• REQUIREMENT
Count the lines in the rows below that contain the string "site", treating uppercase and lowercase as different. Give only the number.

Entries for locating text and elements
------------------------

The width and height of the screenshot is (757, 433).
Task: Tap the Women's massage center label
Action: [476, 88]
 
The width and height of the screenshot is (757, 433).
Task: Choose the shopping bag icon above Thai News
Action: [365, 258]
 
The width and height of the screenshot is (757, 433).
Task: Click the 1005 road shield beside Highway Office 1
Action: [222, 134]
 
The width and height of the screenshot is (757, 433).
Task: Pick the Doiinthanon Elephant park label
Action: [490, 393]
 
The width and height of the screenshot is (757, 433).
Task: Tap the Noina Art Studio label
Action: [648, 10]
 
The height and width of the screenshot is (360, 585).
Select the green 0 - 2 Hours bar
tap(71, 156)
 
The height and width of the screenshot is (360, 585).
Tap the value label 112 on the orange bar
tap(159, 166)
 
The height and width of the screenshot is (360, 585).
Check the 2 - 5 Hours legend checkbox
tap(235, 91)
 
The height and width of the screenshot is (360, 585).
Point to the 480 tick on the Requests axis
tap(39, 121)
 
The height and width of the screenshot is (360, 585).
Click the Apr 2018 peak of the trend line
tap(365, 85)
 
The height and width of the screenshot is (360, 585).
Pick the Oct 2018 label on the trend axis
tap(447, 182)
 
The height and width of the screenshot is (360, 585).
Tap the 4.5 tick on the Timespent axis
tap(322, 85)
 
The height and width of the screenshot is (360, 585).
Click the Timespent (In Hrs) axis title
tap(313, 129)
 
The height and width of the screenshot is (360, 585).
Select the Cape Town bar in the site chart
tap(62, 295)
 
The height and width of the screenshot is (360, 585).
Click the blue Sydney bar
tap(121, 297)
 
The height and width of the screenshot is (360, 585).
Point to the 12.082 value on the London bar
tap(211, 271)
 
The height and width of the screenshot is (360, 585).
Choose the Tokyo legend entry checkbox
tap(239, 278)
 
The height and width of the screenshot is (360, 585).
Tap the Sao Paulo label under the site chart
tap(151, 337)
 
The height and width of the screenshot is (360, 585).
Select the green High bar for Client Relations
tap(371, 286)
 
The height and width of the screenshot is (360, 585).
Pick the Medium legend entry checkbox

------------------------

• RESULT
2